If you ask people how do you become a Civil Engineer nine times out of ten they’ll say A levels and university. While most of my peers come from the Contractor and Designer side of Civil Engineering – straight from university – that’s not the only way into the industry.

There are opportunities through further education and apprenticeships which can be just as good a gateway into the industry if you can demonstrate enthusiasm and some relevant experience.

What are the main personal skills your job requires?

Engineering is a dynamic career and the skillset is suitably diverse. It’s vital to be good at problem solving, to be a strong communicator and have the ability to work under pressure towards deadlines. It goes without saying that you need to be accurate, have an eye for detail in all things and a sound grasp of technical issues.

You also need to have the confidence to take decisions which could have major ramifications for the success of a project, to think of the wider commercial challenges for the business and to work comfortably in a team.
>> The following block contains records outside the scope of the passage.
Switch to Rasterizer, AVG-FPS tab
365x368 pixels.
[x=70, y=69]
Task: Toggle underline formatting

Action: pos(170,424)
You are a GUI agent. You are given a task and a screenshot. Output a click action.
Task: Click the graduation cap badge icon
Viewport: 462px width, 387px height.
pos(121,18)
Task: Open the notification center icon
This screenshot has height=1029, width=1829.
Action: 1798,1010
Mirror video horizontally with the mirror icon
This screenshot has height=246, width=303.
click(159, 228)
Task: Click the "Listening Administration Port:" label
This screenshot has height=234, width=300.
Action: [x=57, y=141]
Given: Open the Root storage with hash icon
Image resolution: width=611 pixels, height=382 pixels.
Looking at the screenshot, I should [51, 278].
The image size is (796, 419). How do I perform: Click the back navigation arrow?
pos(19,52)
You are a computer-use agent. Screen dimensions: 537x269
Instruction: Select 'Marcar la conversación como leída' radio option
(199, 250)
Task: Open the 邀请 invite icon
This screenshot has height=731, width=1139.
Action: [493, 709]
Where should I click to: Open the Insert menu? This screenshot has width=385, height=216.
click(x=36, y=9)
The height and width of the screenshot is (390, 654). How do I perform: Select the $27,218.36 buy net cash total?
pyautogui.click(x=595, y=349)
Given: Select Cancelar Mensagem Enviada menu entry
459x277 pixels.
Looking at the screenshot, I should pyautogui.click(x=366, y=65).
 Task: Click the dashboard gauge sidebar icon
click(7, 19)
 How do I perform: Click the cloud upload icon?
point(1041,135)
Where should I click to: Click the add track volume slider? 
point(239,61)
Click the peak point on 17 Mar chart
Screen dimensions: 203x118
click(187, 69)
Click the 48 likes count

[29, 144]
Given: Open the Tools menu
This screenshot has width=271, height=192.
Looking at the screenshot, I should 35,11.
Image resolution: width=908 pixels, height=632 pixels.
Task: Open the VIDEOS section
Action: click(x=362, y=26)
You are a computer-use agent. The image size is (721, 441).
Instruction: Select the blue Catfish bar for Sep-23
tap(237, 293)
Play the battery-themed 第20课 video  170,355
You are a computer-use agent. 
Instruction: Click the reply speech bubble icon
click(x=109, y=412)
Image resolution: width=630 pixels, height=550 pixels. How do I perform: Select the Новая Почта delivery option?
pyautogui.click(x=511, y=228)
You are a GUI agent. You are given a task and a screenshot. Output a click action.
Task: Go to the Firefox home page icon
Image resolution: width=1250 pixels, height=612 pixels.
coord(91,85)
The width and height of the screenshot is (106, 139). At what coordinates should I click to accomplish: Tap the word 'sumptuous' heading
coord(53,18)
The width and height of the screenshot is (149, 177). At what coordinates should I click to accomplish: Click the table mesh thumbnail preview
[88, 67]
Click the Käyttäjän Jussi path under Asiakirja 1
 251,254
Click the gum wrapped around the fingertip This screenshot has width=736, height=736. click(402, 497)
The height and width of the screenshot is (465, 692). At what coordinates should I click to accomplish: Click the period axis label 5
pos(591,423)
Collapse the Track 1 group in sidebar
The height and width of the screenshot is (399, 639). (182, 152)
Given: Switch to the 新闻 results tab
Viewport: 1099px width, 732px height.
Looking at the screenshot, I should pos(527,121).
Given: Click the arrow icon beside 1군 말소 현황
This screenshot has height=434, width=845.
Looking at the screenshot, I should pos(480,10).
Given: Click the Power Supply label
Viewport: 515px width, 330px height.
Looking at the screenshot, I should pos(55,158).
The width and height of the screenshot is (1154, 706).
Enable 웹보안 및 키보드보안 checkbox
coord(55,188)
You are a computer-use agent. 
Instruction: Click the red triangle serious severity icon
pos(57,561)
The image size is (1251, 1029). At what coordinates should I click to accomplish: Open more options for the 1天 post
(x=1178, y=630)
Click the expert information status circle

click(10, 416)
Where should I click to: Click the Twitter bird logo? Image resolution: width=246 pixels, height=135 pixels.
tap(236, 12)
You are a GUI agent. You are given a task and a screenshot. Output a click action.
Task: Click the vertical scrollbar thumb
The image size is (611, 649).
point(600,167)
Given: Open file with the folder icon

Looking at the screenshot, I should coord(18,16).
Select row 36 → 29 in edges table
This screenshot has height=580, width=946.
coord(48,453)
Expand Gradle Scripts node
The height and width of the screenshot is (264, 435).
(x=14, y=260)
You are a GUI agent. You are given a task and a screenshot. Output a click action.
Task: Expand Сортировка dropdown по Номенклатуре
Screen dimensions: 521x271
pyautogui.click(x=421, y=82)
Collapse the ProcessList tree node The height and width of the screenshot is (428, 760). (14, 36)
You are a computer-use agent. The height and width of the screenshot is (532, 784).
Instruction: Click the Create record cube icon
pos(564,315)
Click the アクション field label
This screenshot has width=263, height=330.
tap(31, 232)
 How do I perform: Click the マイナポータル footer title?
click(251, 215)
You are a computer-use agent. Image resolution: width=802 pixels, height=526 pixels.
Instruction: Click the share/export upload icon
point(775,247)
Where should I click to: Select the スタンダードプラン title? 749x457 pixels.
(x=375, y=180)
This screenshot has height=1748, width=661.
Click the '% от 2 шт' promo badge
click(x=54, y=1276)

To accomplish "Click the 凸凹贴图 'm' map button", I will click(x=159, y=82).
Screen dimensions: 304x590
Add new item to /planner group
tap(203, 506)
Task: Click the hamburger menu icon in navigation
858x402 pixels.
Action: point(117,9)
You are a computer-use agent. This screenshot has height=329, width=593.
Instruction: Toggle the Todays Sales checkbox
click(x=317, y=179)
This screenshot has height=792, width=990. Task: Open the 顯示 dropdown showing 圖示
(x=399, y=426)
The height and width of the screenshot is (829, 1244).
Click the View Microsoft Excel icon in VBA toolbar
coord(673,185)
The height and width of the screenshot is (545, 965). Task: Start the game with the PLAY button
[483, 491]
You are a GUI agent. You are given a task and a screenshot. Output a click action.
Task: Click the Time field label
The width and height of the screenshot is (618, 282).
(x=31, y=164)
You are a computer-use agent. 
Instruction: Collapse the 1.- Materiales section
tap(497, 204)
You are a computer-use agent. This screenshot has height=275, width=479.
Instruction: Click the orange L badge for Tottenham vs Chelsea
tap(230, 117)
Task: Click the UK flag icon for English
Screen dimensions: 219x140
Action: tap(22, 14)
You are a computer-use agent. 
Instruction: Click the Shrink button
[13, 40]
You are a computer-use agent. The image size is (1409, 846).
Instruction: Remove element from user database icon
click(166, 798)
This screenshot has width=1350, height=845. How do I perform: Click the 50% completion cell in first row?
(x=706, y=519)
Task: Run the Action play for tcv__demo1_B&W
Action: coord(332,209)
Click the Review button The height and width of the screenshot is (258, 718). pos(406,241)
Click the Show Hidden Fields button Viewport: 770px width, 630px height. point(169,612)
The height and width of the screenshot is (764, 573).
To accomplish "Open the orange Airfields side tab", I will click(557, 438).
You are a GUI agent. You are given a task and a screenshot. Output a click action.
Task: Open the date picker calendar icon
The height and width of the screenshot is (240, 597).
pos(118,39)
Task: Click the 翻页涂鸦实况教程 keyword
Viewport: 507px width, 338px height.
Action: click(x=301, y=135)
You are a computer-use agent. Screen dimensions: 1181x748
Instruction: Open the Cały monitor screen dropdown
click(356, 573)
What does a typical day entail?

It changes day-to-day. Belfast Harbour isn’t a typical employer so it’s no surprise that we don’t tend to do typical days! We are responsible for an immense estate covering 3,000 acres of land and sea. It handles 70% of all Northern Ireland’s seaborne trade and is home to major urban regeneration projects including City Quays, Titanic Quarter, Catalyst Inc and Holywood Exchange. As a business it’s fundamental to keeping day-to-day life going throughout Northern Ireland.

Daily activities vary depending on operational requirements, but usually it will include liaising with the Harbour’s Operations Department, monitoring site progress, dealing with contractors, issuing permits to work, reviewing health and safety documentation and drafting tenders.

What are the best and most challenging aspects of the job?

Much of my work touches upon the operational side of the port. With almost 24m tonnes of cargo coming through every year and around 6,000 ship movements, things can get busy! I need to stay on top of things and juggle competing demands to ensure things run as programmed. When I was studying and working at the same time I had to be very organized and manage competing priorities, not to mention the commitments I had with a young family!

Why is what you do important?

If Belfast Harbour doesn’t run smoothly everyone in Northern Ireland could potentially be affected. The Port is our primary gateway to the world for both importers and exporters, and handles much of the goods that we all depend on, be that fuel or food imports.

We are a 24/7 business – that means constantly maintaining and upgrading the existing infrastructure which keeps a busy commercial port running. In the past decade Belfast Harbour has invested £250m and is committed to future projects totaling more than £130m.

What advice would you give anyone looking to follow a similar career path?

Don’t be afraid to step out of your comfort zone, be open to career opportunities and work hard.

Also, if just starting out, do some research on your prospective employer. If you can, look out for those who have a reputation for nurturing their staff.

If you weren’t doing this what would you like to do?

I sometimes think what might have been had I pursued a career with the Fire Service, but I really wouldn’t do anything else – I genuinely enjoy the daily challenges of my job.

What is the one piece of advice you would give to yourself on your first day?

Don’t be afraid to ask others for assistance – the team only works when it works together.

Describe your ideal day off.

Spending time with my family – my three daughters keep me on my toes! I also enjoy fell running in the Mournes and am involved with Castlewellan GAC.

And finally, what’s the key to any successful job search?

Get on track with the right qualifications and have the right attitude – these will open doors for you.